TASK TO CARRY OUT
From the entries below, retype only the lines from the one with "Legislação (522, 58)" through the one with "FR (268, 145)", exactly as written.
STUDY MATERIAL START
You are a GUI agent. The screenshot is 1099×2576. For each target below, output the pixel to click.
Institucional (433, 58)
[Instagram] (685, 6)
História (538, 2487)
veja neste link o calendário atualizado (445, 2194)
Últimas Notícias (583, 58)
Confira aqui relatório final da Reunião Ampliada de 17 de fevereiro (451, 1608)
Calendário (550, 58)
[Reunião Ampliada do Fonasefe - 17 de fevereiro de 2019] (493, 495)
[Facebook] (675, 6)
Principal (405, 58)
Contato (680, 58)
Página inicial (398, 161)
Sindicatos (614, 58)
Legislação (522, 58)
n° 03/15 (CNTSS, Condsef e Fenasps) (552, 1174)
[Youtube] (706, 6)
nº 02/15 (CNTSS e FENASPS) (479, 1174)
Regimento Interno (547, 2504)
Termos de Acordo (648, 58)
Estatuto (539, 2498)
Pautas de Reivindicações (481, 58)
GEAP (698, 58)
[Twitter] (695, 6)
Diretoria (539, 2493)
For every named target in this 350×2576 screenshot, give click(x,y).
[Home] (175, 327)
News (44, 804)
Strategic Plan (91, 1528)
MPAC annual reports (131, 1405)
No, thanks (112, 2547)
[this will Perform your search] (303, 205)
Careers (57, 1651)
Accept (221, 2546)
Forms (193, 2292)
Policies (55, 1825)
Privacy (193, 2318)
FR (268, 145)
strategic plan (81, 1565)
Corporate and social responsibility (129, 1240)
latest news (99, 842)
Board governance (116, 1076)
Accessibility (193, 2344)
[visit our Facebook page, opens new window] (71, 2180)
STUDY MATERIAL END
STUDY MATERIAL START
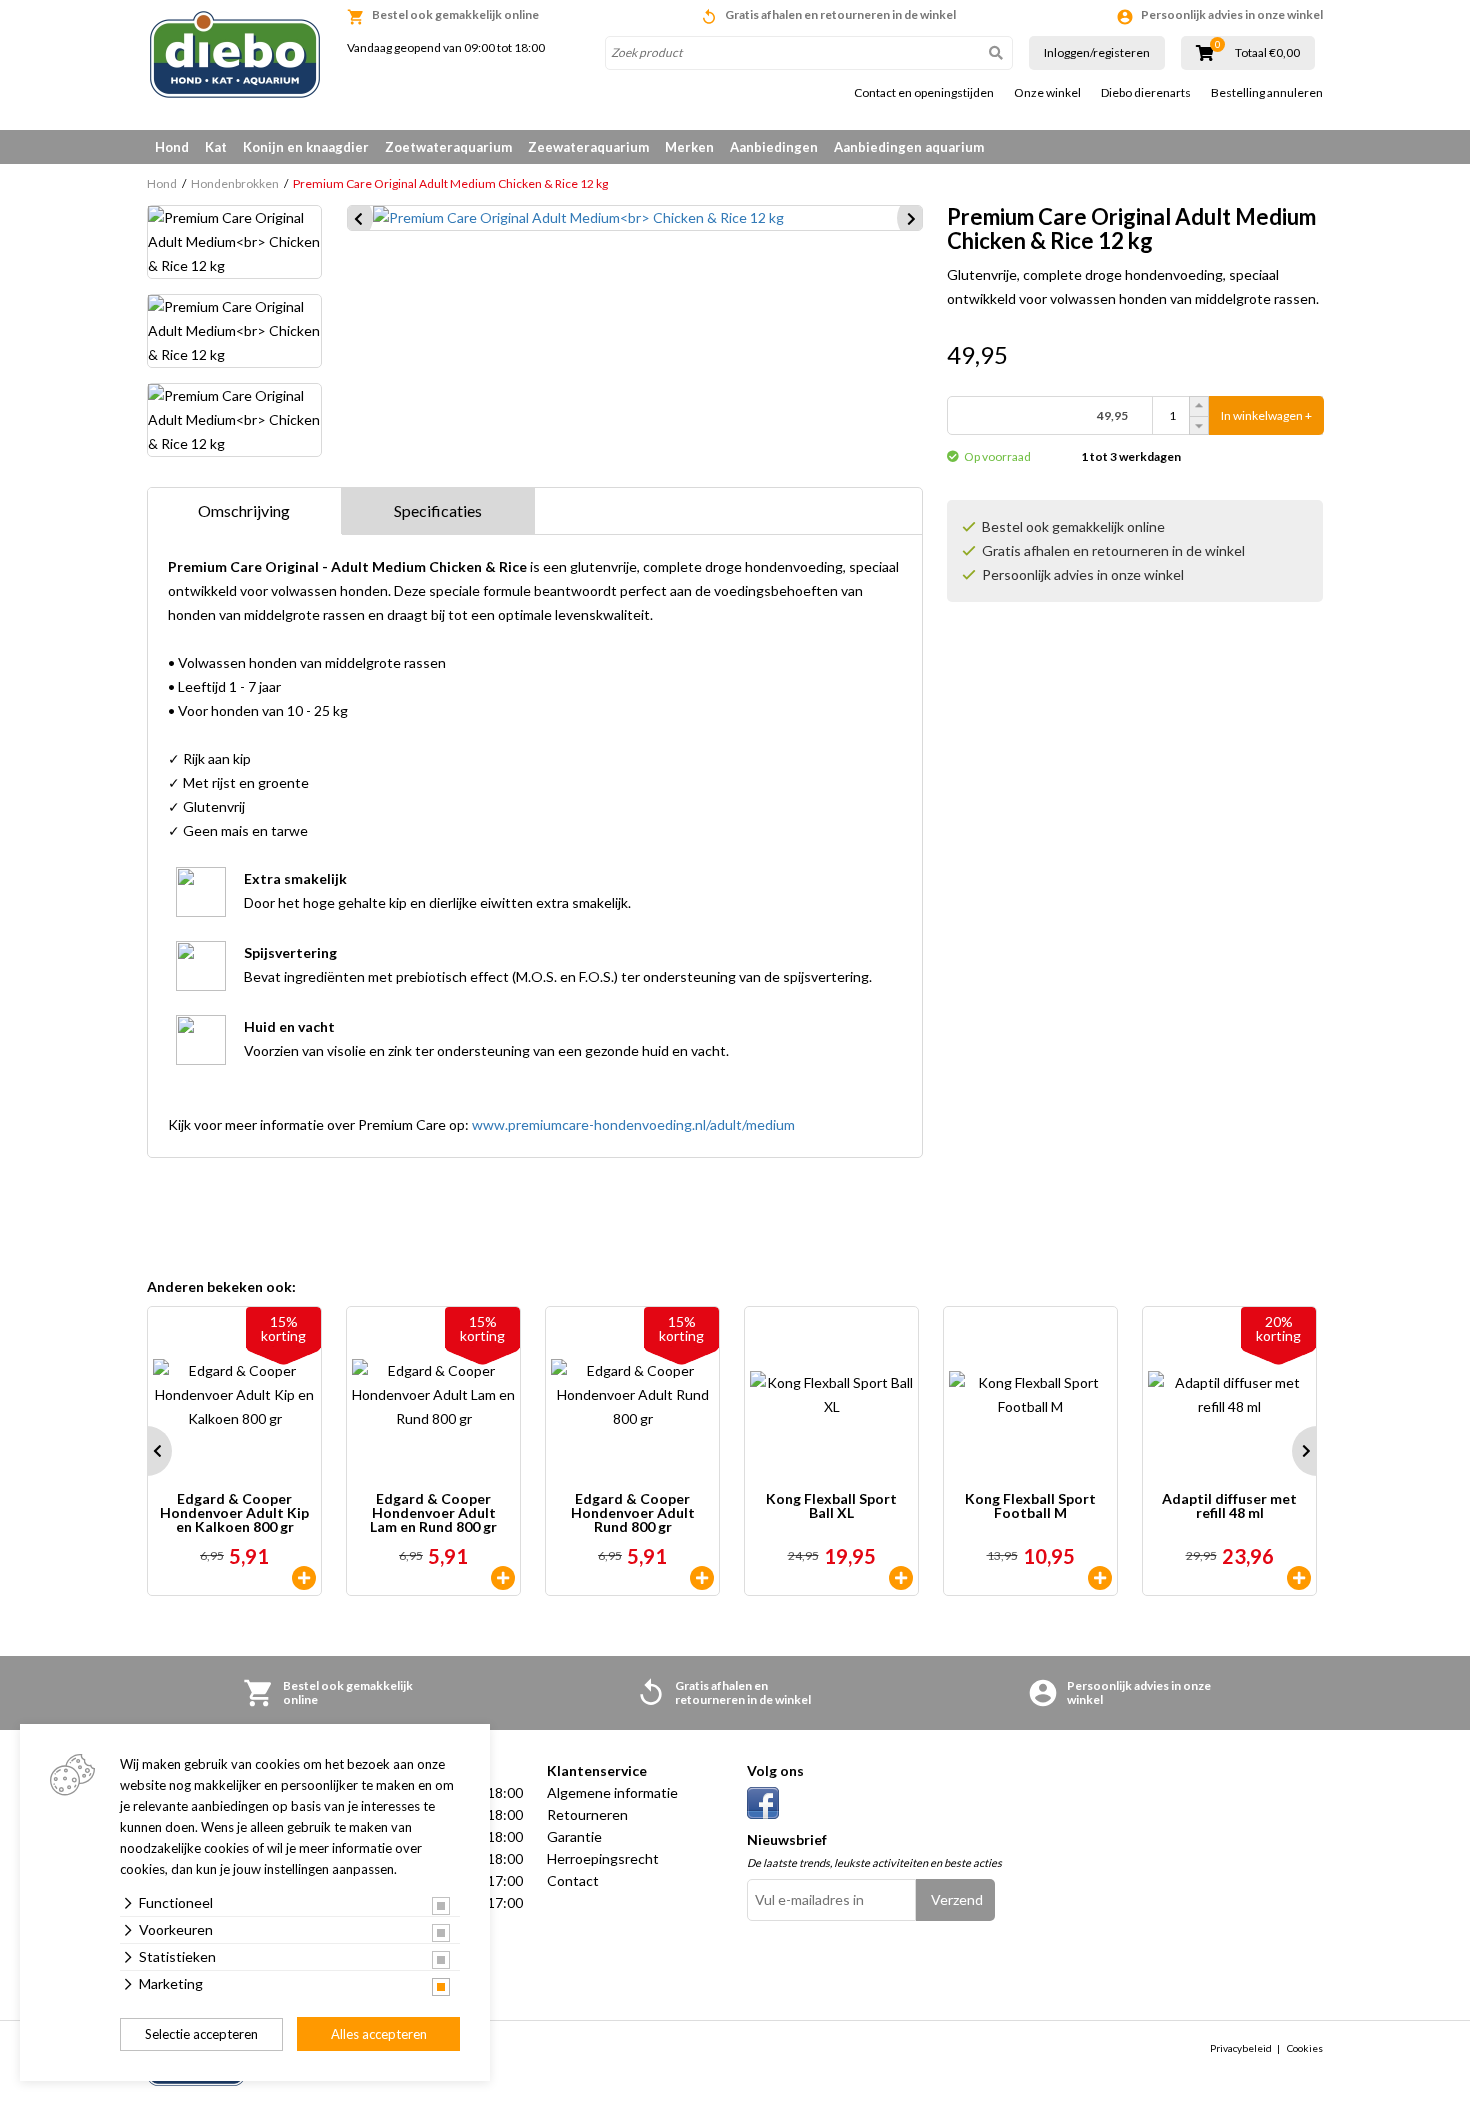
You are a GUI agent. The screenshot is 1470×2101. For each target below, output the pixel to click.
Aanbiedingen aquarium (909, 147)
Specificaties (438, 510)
STUDY MATERIAL END
TASK RESULT
Legislação (522, 58)
n° 03/15 (CNTSS, Condsef e Fenasps) (552, 1174)
[Youtube] (706, 6)
nº 02/15 (CNTSS e FENASPS) (479, 1174)
Regimento Interno (547, 2504)
Termos de Acordo (648, 58)
Estatuto (539, 2498)
Pautas de Reivindicações (481, 58)
GEAP (698, 58)
[Twitter] (695, 6)
Diretoria (539, 2493)
For every named target in this 350×2576 screenshot, give click(x,y).
[Home] (175, 327)
News (44, 804)
Strategic Plan (91, 1528)
MPAC annual reports (131, 1405)
No, thanks (112, 2547)
[this will Perform your search] (303, 205)
Careers (57, 1651)
Accept (221, 2546)
Forms (193, 2292)
Policies (55, 1825)
Privacy (193, 2318)
FR (268, 145)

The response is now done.